Purity is unquestionably problematic but also a great deal of flawed fun. The level of fun you’re going to have will, I think, largely depend on how much slack you’re willing to cut the author of exchanges such as this one.

The note of self-righteousness in his voice set fire to a larger and more diffuse pool of the gas, a combustible political substance that had seeped into her from her mother and then from certain college professors and certain gross-out movies and now also from Annagret, a sense of the unfairness of what one professor had called the anisotropy of gendered relationships, wherein boys could camouflage their objectifying desires with the language of feelings while girls played the boys’ game of sex at their own risk, dupes if they objectified and victims if they didn’t.

“You didn’t seem to mind me when your dick was in my mouth,” she said.

“I didn’t put it there,” he said.

“And it wasn’t there long.”

“No, because I had to go downstairs and get a condom so you could stick it inside me.”

“Wow. So this is all me now?”

Through a haze of flame, or hot blood, Pip’s eyes fell on Jason’s handheld device.

“Hey!” he cried. She jumped up and ran to the far side of the room with his device. “Hey, you can’t do that,” he shouted, pursuing her.

“Yes I can!”

“No, you can’t, it’s not fair. Hey — hey — you can’t do that!”

She wedged herself underneath the child’s writing desk that was her only piece of furniture and faced the wall, bracing her leg on a desk leg. Jason tried to pull her out by the belt of her robe, but he couldn’t dislodge her and was apparently unwilling to get more violent than this.

“What kind of freak are you?” he said. “What are you doing?”

Pip touched the device’s screen with shaking fingers. “Fuck, fuck, fuck,” Jason said, pacing behind her. “What are you doing?” She pawed the screen and found the next thread.

If you have Franzen hang-ups (I have a few), this won’t assuage them.

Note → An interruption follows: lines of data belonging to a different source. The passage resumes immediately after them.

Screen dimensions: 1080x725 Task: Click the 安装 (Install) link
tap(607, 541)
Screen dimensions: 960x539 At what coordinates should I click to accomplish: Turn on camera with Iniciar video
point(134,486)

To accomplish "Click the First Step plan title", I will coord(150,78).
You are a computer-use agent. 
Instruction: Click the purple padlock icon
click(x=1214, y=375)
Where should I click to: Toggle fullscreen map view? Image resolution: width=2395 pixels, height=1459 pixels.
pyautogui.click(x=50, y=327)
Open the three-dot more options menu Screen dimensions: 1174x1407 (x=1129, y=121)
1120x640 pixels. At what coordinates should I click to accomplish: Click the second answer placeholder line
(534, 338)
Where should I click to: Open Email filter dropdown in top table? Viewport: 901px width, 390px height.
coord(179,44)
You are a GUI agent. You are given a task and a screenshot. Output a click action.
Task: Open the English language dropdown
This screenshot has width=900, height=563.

I still imagine him giggling mischievously as he writes some of this; there are a few too over-ripe self-referential moments (albeit funny ones) and there’s still something not quite right about his general take on women (he continues to round off all male edges whilst sharpening those of his female characters), but the book works as a densely populated contemporary blast of entertainment. It’s an impish, naïve, grumpy, sophisticated provocation, a blackly comic HBO melodrama, a concerned tirade with a sardonic ensemble. It’s AM Homes with less empathy. It’s a geekier, trashier Philip Roth. I’d say “give it a go,” but you’ve probably already made up your mind re: Franzen. I doubt he has another Corrections in him but he certainly has more of whatever he’s got than anyone else. He knows what makes people tick (or is glibly reductionist about motivational psychology, take your pick) and ruthlessly lets you in on it. He could easily lose all the geopolitical stuff, but by doing so would probably feel like a bit of a fraud. He’s too serious to do such a thing, and that seriousness is both his strength and his weakness. Maybe he should ditch the blindfold and put a mirror behind his Mac.